分類子として順序付けられたルールリストを作成します。

(learner <- buildLearner(ruleMetric, X, target)) # len freq err condition pred # [1,] "1" "0.333333333333333" "0" "X[,4]<=0.8" "setosa" # [2,] "3" "0.313333333333333" "0" "X[,3]<=4.95 & X[,3]>2.6 & X[,4]<=1.65" "versicolor" # [3,] "4" "0.0133333333333333" "0" "X[,1]>5.45 & X[,3]<=5.45 & X[,4]<=1.75 & X[,4]>1.55" "versicolor" # [4,] "1" "0.34" "0.0196078431372549" "X[,1]==X[,1]" "virginica"

ルールを読みやすくする：

readableRules <- presentRules(ruleMetric, colnames(X)) readableRules[1:2, ] # len freq err condition pred # [1,] "1" "0.333" "0" "Petal.Width<=0.8" "setosa" # [2,] "3" "0.313" "0" "Petal.Length<=4.95 & Petal.Length>2.6 & Petal.Width<=1.65" "versicolor"

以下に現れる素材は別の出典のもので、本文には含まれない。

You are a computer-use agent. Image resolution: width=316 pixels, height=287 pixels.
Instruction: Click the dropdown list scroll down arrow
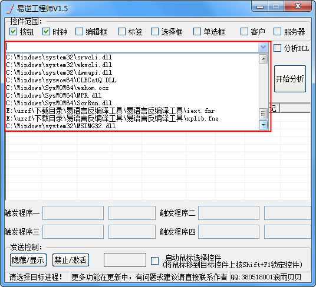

頻繁な変数の相互作用を抽出します（ルールは整理または選択されないことに注意してください）：

rf <- randomForest(X, as.factor(target)) treeList <- RF2List(rf) # transform rf object to an inTrees' format exec <- extractRules(treeList, X) # R-executable conditions ruleMetric <- getRuleMetric(exec, X, target) # get rule metrics freqPattern <- getFreqPattern(ruleMetric) # interactions of at least two predictor variables freqPattern[which(as.numeric(freqPattern[, "len"]) >= 2), ][1:4, ] # len sup conf condition pred # [1,] "2" "0.045" "0.587" "X[,3]>2.45 & X[,4]<=1.75" "versicolor" # [2,] "2" "0.041" "0.63" "X[,3]>4.75 & X[,4]>0.8" "virginica" # [3,] "2" "0.039" "0.604" "X[,4]<=1.75 & X[,4]>0.8" "versicolor" # [4,] "2" "0.033" "0.675" "X[,4]<=1.65 & X[,4]>0.8" "versicolor"

関数presentRulesを使用して、これらの頻繁なパターンを読み取り可能な形式で表示することもできます。

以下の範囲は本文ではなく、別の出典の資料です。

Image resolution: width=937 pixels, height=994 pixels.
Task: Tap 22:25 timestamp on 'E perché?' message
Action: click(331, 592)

さらに、ルールまたは頻繁なパターンをLaTexでフォーマットできます。

library(xtable) print(xtable(freqPatternSelect), include.rownames=FALSE) # \begin{table}[ht] # \centering # \begin{tabular}{lllll} # \hline # len & sup & conf & condition & pred \ # \hline # 2 & 0.045 & 0.587 & X[,3]$>$2.45 \& X[,4]$<$=1.75 & versicolor \ # 2 & 0.041 & 0.63 & X[,3]$>$4.75 \& X[,4]$>$0.8 & virginica \ # 2 & 0.039 & 0.604 & X[,4]$<$=1.75 \& X[,4]$>$0.8 & versicolor \ # 2 & 0.033 & 0.675 & X[,4]$<$=1.65 \& X[,4]$>$0.8 & versicolor \ # \hline # \end{tabular} # \end{table}

Nemesi · Answer

上記のすばらしい答えに加えて、ランダムフォレストの一般的な出力を探索するために設計された興味深い別のツール、関数explain_forestパッケージrandomForestExplainerを見つけました。詳細については here を参照してください。

サンプルコード：

library(randomForest) data(Boston, package = "MASS") Boston$chas <- as.logical(Boston$chas) set.seed(123) rf <- randomForest(medv ~ ., data = Boston, localImp = TRUE)

注意してください：localImpはTRUEとして設定する必要があります。そうしないと、explain_forestはエラーで終了します

library(randomForestExplainer) setwd(my/destination/path) explain_forest(rf, interactions = TRUE, data = Boston)

これにより、.htmlという名前のYour_forest_explained.htmlファイルがmy/destination/pathに生成され、Webブラウザーで簡単に開くことができます。

このレポートには、樹木や森林の構造に関する有用な情報と、変数に関するいくつかの有用な統計があります。

例として、成長した森林の木の間の最小深さの分布のプロットを以下に参照してください

または多元的重要度プロットの1つ

レポートの解釈については、 this を参照できます。